1. NRW
  2. Städte
  3. Wesel

Wesel: kfd-Radgruppe startet seit 30 Jahren immer montags zu Ausflügen

Mariä Himmelfahrt Wesel : Kfd-Radlergruppe: Knapp 900 Touren in 30 Jahren

Für die Fahrradgruppe der Katholischen Frauengemeinschaft Deutschlands (kfd) Mariä Himmelfahrt war am Dienstag die Tour nach Bislich eine ganz besondere. Denn vor genau 30 Jahren, am 9. April 1989, radelten erstmals kfd-Frauen in das Rheindorf, um dort in der Bäckerei Pooth Kaffee und Kuchen zu genießen.

Bei Pooth sind die zehn Damen auch am Dienstag wieder eingekehrt, um den runden Geburtstag zu feiern.

Zu den Frauen, die die Radgruppe seinerzeit aus der Taufe gehoben haben, gehört Maria Gewers, mittlerweile 84 Jahre alt. „Wir haben damals in der kfd darüber diskutiert, dass man irgendetwas machen müsste. Daraus sind dann eine Wander- und eine Fahrradgruppe entstanden“, erzählt sie.

Seit dem 9. April 1989 treffen sich also jeden Montag (bis Ende Oktober) bis zu 15 Frauen, um die Region auf zwei Rädern zu erkunden.

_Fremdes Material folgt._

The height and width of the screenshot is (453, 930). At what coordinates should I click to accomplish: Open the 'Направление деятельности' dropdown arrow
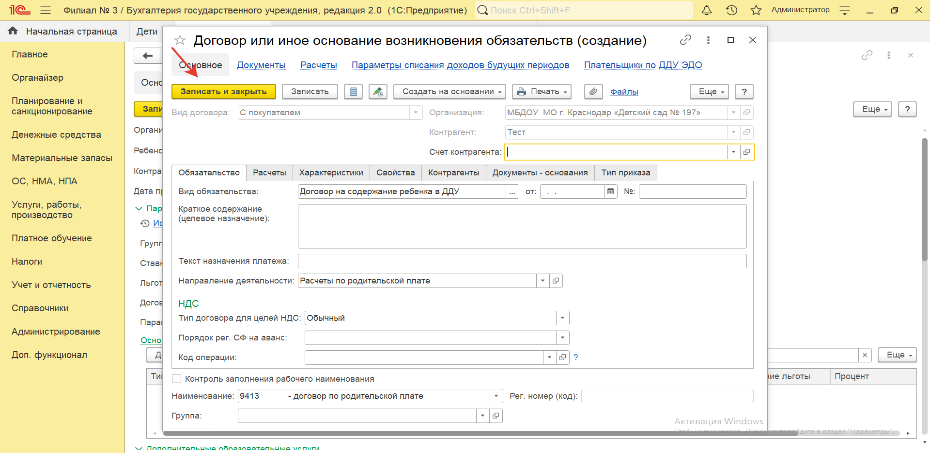543,281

Macht in 30 Jahren knapp 900 Touren. Klar, dass am Zielort stets eine Konditorei, ein Gasthaus oder eine Eisdiele besucht wird.

Von großartigen Stürzen oder Pannen ist die Gruppe, deren Mitglieder zwischen 60 und 84 alt sind, in all den Jahren verschont geblieben. Es sind übrigens bei den Touren nicht nur kfd-Frauen am Start. „Uns ist jede Frau willkommen, die gerne mitradeln möchte“, sagt Maria Gewers. Auch wenn mittlerweile mehr als die Hälfte der Teilnehmerinnen auf ein E-Bike umgestiegen sind, so wird sich beim Tempo an den Frauen orientiert, die noch ganz klassisch auf dem Hollandrad unterwegs sind. Und welches ist Maria Gewers Lieblingsstrecke? „Ach“, sagt sie, „da gibt es so viele. Aber die über den Damm von Wesel, an der Grav-Insel vorbei, nach Bislich ist doch die Schönste.“ Zu den Favoriten der Gruppe gehören auch die Strecken nach Hamminkeln-Marienthal, nach Voerde-Götterswickerhamm, nach Xanten und Xanten-Birten.

Wer sich der Gruppe anschließen möchte, der sollte montags von Anfang April bis Ende Oktober vor der Himmelfahrt-Kirche (gegenüber des Marien-Hospitals) vorfahren. Möglichst gegen 14.20 Uhr. Denn auf Pünktlichkeit legt man bei den Radlerinnen größten Wert. „Wir starten nämlich immer um 14.30 Uhr – und keine Minute später“, sagt Maria Gewers lachend.